We solve this using a sentence-chunking pipeline on the frontend browser:

  1. Splitting text: Upon receiving the full text payload via WebSocket, a regex expression (/[^.!?]+[.!?]+(?=\s|\()|[^.!?]+\)/g) divides it into an array of sentences.

  2. Concurrent Fetching: The frontend requests the audio file for Sentence[0] from the backend's TTS proxy endpoint immediately.

  3. Queue Execution: As soon as Sentence[0] begins playback in the HTMLAudioElement, a background background process fetches the audio for Sentence[1].

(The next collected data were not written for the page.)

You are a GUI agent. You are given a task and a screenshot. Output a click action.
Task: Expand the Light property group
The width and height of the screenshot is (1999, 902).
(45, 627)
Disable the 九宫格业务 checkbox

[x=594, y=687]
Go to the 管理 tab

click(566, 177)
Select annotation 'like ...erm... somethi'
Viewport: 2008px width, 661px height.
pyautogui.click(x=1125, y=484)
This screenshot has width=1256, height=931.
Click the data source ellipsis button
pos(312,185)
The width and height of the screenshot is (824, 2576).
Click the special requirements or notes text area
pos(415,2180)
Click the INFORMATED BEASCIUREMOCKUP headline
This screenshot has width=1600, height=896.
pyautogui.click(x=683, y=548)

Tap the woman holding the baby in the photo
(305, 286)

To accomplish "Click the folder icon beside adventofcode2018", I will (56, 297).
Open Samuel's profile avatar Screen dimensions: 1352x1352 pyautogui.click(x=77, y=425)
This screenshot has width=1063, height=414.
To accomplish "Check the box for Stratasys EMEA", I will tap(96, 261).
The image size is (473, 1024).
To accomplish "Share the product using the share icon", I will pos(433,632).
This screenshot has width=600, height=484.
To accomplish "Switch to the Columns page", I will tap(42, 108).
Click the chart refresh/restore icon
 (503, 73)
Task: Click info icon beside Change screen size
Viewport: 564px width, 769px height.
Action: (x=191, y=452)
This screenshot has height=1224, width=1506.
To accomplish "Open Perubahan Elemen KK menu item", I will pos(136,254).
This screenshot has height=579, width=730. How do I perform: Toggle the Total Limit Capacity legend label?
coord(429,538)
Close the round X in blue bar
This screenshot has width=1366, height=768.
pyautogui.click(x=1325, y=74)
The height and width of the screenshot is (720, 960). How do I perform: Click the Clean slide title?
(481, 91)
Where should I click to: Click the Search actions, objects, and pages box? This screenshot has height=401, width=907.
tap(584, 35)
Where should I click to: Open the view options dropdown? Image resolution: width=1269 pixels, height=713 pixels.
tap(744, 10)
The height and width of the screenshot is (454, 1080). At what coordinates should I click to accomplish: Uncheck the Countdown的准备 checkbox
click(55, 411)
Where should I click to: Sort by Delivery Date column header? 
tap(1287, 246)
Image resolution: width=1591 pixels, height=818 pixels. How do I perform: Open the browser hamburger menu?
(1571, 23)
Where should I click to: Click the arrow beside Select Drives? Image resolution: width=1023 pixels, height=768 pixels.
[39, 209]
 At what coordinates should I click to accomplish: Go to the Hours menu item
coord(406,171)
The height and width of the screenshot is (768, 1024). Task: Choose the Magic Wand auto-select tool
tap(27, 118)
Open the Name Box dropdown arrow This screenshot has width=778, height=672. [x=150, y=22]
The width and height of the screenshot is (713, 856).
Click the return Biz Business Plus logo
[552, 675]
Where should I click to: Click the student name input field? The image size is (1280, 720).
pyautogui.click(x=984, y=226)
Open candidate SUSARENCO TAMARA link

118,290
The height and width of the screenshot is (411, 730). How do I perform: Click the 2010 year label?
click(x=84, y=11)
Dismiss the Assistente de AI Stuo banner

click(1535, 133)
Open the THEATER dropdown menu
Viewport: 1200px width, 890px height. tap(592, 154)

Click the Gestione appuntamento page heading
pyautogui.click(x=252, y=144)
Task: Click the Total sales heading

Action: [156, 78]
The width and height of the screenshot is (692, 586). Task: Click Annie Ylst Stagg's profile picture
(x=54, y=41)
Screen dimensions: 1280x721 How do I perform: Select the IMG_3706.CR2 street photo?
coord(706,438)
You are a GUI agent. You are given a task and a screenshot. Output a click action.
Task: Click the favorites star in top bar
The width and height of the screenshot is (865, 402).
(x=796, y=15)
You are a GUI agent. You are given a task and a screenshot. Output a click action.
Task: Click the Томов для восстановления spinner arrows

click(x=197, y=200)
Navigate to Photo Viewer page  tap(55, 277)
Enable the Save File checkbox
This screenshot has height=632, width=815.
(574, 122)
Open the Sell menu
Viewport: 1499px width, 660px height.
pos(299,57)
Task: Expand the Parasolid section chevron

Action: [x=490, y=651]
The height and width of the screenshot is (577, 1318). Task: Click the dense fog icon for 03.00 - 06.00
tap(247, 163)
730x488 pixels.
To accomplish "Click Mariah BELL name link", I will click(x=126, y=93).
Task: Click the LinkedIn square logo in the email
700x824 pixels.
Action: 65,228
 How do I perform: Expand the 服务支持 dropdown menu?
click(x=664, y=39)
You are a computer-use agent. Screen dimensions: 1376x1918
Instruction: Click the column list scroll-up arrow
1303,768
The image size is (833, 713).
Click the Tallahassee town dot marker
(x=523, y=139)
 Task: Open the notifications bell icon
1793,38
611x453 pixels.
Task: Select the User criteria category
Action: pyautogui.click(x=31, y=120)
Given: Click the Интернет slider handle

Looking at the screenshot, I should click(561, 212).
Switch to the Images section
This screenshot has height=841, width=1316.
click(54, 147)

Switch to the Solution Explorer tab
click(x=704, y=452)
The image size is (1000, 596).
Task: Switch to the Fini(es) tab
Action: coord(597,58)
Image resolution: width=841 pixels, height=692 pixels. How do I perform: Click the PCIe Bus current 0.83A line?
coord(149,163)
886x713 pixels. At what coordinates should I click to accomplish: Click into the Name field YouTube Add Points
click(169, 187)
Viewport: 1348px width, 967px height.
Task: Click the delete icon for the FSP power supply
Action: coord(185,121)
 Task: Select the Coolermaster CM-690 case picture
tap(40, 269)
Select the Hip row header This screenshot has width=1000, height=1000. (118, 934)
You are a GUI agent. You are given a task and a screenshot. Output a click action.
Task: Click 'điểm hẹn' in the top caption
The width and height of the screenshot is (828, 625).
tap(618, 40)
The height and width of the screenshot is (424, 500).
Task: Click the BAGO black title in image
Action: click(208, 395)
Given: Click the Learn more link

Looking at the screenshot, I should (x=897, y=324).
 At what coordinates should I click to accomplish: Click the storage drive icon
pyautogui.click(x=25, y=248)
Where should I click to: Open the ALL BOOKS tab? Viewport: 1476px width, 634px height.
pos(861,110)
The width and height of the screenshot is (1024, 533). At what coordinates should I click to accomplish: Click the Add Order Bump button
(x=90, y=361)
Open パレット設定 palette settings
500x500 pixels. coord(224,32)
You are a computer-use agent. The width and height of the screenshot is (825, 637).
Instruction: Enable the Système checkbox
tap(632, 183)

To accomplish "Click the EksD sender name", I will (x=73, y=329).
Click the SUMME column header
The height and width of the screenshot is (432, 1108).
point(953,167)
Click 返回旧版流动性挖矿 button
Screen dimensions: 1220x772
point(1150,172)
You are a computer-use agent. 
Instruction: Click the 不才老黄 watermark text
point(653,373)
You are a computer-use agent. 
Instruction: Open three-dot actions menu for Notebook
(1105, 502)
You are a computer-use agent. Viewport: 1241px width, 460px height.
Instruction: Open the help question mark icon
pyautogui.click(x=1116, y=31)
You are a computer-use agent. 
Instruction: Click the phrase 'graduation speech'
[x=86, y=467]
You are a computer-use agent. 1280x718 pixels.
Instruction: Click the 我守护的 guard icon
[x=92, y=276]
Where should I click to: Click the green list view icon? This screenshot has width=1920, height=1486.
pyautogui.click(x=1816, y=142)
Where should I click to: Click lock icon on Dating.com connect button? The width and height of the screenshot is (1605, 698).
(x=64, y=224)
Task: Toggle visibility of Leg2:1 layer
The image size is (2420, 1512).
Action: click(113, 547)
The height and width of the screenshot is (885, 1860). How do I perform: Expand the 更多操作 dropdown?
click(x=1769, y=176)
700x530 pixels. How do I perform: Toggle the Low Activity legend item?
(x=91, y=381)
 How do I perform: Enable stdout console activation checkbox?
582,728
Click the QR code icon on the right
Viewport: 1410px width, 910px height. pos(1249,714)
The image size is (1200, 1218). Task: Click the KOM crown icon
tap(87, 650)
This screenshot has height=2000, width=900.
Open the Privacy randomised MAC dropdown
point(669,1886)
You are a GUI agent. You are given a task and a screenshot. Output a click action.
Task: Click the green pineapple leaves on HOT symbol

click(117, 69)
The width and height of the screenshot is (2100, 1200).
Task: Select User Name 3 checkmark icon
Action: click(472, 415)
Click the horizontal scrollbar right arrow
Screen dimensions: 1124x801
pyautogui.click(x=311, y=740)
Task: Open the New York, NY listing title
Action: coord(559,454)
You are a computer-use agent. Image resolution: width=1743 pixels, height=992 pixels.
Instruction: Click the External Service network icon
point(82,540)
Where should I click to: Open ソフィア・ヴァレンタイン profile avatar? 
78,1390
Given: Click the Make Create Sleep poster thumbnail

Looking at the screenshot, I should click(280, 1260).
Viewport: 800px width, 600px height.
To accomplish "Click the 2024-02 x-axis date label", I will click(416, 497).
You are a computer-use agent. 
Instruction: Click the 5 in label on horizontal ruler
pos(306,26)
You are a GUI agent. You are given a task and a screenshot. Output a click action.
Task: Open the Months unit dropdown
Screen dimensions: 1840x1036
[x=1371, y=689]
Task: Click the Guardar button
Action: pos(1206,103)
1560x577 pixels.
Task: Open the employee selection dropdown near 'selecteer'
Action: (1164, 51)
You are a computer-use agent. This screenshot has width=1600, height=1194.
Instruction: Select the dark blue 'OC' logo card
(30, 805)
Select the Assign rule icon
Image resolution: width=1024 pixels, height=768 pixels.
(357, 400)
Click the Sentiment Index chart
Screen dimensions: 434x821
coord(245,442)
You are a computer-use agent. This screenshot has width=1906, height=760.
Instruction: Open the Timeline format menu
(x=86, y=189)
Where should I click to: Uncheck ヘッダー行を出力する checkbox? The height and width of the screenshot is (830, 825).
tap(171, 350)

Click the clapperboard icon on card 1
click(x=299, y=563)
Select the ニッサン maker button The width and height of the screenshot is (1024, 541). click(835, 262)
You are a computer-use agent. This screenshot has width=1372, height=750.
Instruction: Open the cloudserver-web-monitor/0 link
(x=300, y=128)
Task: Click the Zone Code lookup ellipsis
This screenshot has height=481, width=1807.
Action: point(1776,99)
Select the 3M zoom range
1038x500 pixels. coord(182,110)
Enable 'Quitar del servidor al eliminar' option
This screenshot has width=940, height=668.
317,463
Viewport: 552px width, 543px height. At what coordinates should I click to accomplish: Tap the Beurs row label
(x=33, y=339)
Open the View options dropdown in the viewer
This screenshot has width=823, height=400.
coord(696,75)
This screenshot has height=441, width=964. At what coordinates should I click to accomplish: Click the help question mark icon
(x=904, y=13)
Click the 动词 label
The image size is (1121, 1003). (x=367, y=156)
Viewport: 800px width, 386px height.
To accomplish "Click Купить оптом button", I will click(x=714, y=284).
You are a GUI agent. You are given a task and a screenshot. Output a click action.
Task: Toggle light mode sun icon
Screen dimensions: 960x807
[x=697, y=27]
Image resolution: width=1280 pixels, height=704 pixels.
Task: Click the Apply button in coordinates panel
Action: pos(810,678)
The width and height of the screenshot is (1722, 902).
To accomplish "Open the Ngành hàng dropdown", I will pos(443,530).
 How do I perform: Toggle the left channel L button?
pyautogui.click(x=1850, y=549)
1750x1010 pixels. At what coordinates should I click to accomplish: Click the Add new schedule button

// React Audio Queue Abstraction
const processSpeechQueue = async () => {
    if (isPlaying || speechQueue.length === 0) return;
    isPlaying = true;
    
    // Play current chunk
    const currentChunk = speechQueue.shift();
    await playAudio(currentChunk.url);
    
    // As playback ends, recursive call to next item (which is already pre-fetched)
    isPlaying = false;
    processSpeechQueue(); 
};

This overlapping architecture typically reduces "Time to First Word" to under 800ms, effectively making the interaction feel seamless.

IMPORTANT-

This is the architecture that I have used. I won't say this is the best or the most correct architecture. I have a lot of things to learn. But in the above blog I have mentioned whatever things I have learned till now and used. I will make more improvements in the architecture as I go along in build the InterviewAI platform.

Btw, do checkout the platform and break it- InterviewAI


Conclusion

Combining LangGraph and WebSockets allows developers to build systems that better reflect real human interaction. By separating conversational generation from structural state management, the system becomes more modular and easier to scale. Incorporating dynamic, agentic tools enables more flexible and intelligent behavior during conversations. Additionally, latency optimizations such as debounced silence gates and TTS prefetching—help improve responsiveness.

Together, these approaches make it possible to build voice interfaces that are highly responsive, resilient, and context-aware.